Actually let me fire up an Ubuntu VM to see what it's like these days.
 

newby_investor

Well-Known Member
Joined
Aug 8, 2018
Messages
428
#14
I could probably do without PotPlayer, nothing fancy about it I just like it, used to be a fan of MPC-BE and VLC but I love the thumbnail when seeking on the progress bar, must for me that. If something else has it I'd give it a shot.
Not quite sure what you're describing here. Apps in Linux often aren't as polished as their Windows counterparts, even when they're available on both. For example, the Windows Aero-esque features (I'm thinking of the VLC controls if you hover over the taskbar for example) - available in Windows, not in Linux.
 

Sugarman

Making Sugar
Joined
Feb 24, 2016
Messages
22,062
#15
Might be a Hardware issue that.
Might be.
Happens even with the smaller OS's

There are several reasons why that might be the case. Hardware drivers or bad memory are the most common, assuming you're running the stable versions of the operating systems. It's kind of difficult to debug that, since I've never really had it happen to me.

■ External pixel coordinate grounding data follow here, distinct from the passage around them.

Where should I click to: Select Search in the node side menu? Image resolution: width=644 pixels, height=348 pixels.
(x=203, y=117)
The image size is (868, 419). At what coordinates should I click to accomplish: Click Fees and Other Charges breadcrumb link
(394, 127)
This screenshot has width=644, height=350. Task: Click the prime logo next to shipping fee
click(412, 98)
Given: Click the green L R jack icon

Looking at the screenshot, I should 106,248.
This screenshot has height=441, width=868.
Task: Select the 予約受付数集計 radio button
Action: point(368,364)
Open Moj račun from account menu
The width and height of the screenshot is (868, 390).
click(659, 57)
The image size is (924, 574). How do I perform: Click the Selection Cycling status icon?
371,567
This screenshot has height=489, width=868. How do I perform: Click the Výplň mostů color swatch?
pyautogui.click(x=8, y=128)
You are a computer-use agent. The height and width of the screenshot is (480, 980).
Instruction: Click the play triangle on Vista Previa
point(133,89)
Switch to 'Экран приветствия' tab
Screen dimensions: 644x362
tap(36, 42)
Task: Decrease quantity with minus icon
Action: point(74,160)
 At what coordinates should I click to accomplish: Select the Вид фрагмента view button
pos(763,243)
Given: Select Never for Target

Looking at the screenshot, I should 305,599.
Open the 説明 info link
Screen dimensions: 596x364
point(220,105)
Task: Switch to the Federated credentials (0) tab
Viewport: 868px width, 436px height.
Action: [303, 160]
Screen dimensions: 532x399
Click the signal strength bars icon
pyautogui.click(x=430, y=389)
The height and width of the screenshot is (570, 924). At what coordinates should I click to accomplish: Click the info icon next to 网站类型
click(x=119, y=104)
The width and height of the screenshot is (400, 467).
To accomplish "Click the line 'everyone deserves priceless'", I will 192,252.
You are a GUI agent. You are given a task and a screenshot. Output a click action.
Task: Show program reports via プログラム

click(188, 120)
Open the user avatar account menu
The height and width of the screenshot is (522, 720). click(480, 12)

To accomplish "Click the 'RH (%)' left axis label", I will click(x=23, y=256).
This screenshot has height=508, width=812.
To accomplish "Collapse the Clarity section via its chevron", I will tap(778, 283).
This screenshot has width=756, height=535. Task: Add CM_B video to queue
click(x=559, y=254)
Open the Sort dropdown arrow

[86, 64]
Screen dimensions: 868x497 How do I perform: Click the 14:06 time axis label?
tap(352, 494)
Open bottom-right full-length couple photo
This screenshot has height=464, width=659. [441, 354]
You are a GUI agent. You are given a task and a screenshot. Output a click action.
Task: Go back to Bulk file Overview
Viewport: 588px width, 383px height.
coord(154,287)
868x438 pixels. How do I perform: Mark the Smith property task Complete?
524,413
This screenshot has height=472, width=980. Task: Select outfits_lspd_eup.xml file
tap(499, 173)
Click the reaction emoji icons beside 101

If it happens, then when you reboot check through /var/log/syslog to see if there's anything suspicious. Google any error messages, you might get some hints.
Will have a look.
This even happens with Chromium
 

gamer16

Expert Member
Joined
Nov 3, 2013
Messages
1,836
#16
How did Windows do that?
Crashed during startup repair which was busy fixing disk issues, upon restart boot media was not detected, once running the portable Windows of my thumb drive the partition reported as inaccessible, drive health is OK though.
 

newby_investor

Well-Known Member
Joined
Aug 8, 2018
Messages
428
#17
I don't quite get the fascination with Winamp in the modern world but there are loads of options on Linux.

I've largely embraced the cloud and I believe most of them are supported now on Ubuntu, but Rhythmbox used to be pretty cool although simplistic in approach for offline music.

Actually let me fire up an Ubuntu VM to see what it's like these days.
You do get a Spotify client for Linux, worked pretty well for the week that I tried it out. I use Clementine for offline music. Haven't used Rhythmbox in ages, I usually run KDE though so I try to avoid pulling all the Gnome libraries..
 

newby_investor

Well-Known Member
Joined
Aug 8, 2018
Messages
428
#19
Crashed during startup repair which was busy fixing disk issues, upon restart boot media was not detected, once running the portable Windows of my thumb drive the partition reported as inaccessible, drive health is OK though.
If you can see the drive in your BIOS then the hardware should be okay. Whether or not the files are recoverable is another story, if Windows messes the file-system up then I've not been able to successfully read it on Linux yet.

There are some professional file-recovery services, though you'll have to be prepared to pay a few hundred rand.
 

SauRoNZA

Honorary Master
Joined
Jul 6, 2010
Messages
28,994
#20
You do get a Spotify client for Linux, worked pretty well for the week that I tried it out. I use Clementine for offline music. Haven't used Rhythmbox in ages, I usually run KDE though so I try to avoid pulling all the Gnome libraries..
It could actually be Clementine I was thinking of as I did have a fruit in the back of my mind.